WHAT THIS TASK INVOLVES -> In the passage of the coronavirus news report that opens with the words "BEIJING (AP) —" and closes with "damaged Asian economies.", replace "SARS" with "severe acute respiratory syndrome" and give that passage again.

EXTRACT PROVIDED ->
Countries around world gear up response to new coronavirus

BEIJING (AP) — Countries in Asia and elsewhere have begun body temperature checks at airports, railway stations and along highways in hopes of catching people carrying a new coronavirus that is believed to have spread from Wuhan in central China and sickened more than 200 people in that country. The recent confirmation that the disease can spread between humans has heightened fears as millions of Chinese travel during the annual Lunar New Year holiday.

The measures are part of a widening effort aimed at preventing a repeat of the 2002-2003 outbreak of SARS, another coronoavirus that started in China and killed nearly 800 people, paralyzed transport and damaged Asian economies.



One case has been detected in Japan, and Prime Minister Shinzo Abe has urged officials to step up quarantine checks at airports and other entry points, with many visitors from China expected to arrive during the Lunar New Year holiday. The number of Chinese tourists has risen steadily in recent years, with more than 9 million visiting last year. Japan will require visitors arriving from Wuhan to fill in health forms, Chief Cabinet Secretary Yoshihide Suga said. Japan confirmed its first patient last week, a man in his 30s who tested positive for the coronavirus after returning from Wuhan. The Ministry of Health, Labor and Welfare said it has tracked down 41 people who had contacts with the patient and is monitoring them. It says none has developed pneumonia symptoms.



Brendan Murphy, Australia's chief medical officer, said flights from Wuhan are being met by biosecurity staff and by state health officials in New South Wales who are distributing pamphlets in English and Chinese to all passengers describing the symptoms of the disease and asking them to identify themselves if they have any. Australian health officials said a man was placed in isolation in Brisbane after developing a respiratory illness after traveling to Wuhan but has now recovered.



The U.S. has begun screening passengers on flights from Wuhan arriving at John F. Kennedy International Airport, San Francisco International Airport and Los Angeles International airport — the three major ports of entry to the U.S. Initial screenings are expected to involve around 5,000 passengers, according to the Centers for Disease Control. It says it has developed a test to diagnose the new coronavirus which it plans to share with domestic and international partners. “Based on current information, however, the immediate health risk ... to the general American public is deemed to be low at this time. Nevertheless, CDC is taking proactive preparedness precautions,” it said.

DATA SHOWN ->
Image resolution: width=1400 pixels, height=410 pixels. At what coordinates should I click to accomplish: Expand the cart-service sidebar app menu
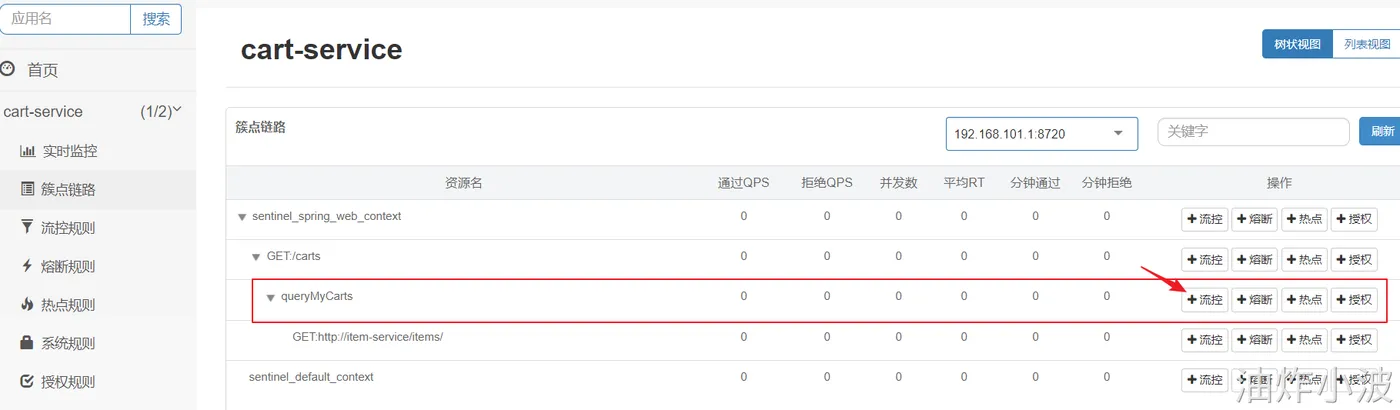[x=177, y=110]
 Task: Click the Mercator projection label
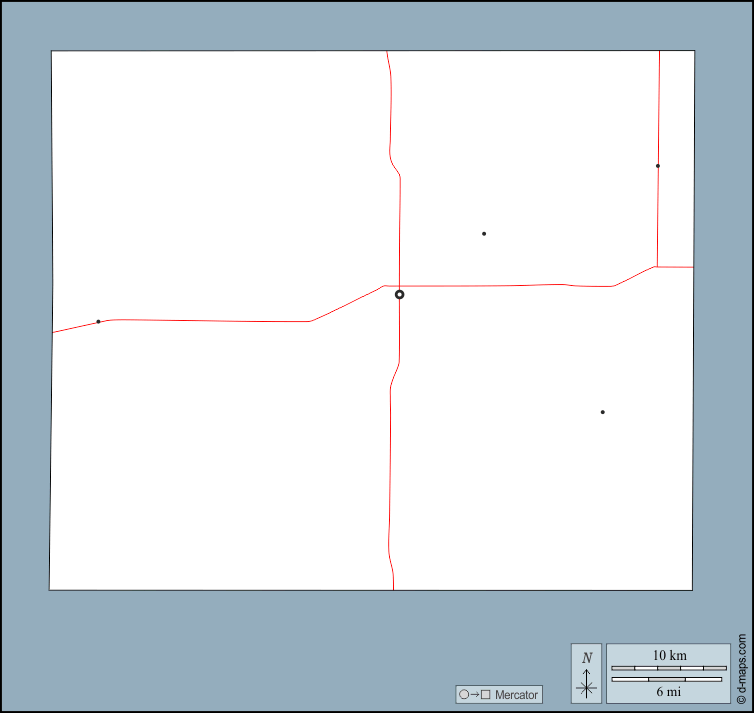[x=516, y=694]
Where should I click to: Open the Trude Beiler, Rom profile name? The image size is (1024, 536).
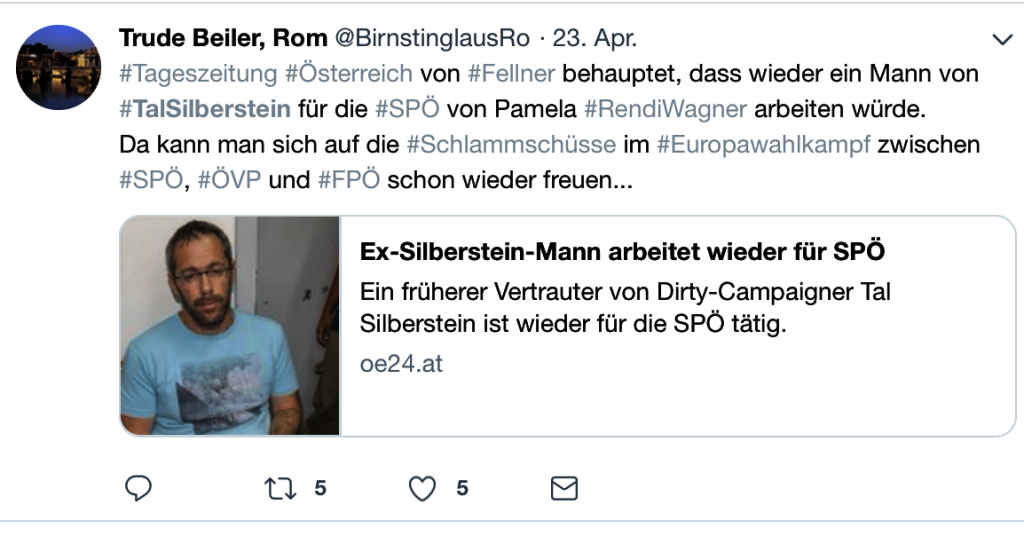(222, 39)
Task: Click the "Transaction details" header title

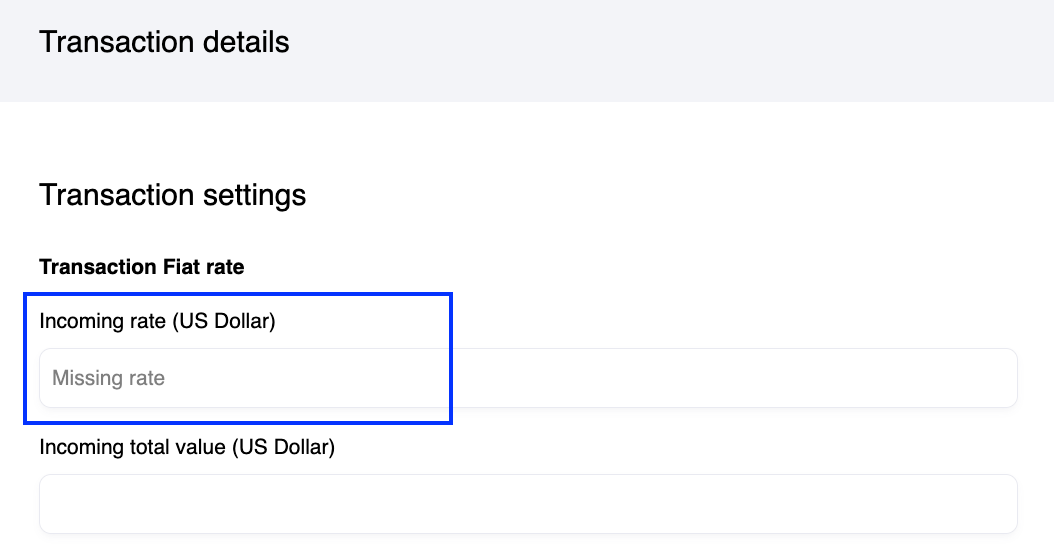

EXERCISE RESPONSE ->
BEIJING (AP) — Countries in Asia and elsewhere have begun body temperature checks at airports, railway stations and along highways in hopes of catching people carrying a new coronavirus that is believed to have spread from Wuhan in central China and sickened more than 200 people in that country. The recent confirmation that the disease can spread between humans has heightened fears as millions of Chinese travel during the annual Lunar New Year holiday.

The measures are part of a widening effort aimed at preventing a repeat of the 2002-2003 outbreak of severe acute respiratory syndrome, another coronoavirus that started in China and killed nearly 800 people, paralyzed transport and damaged Asian economies.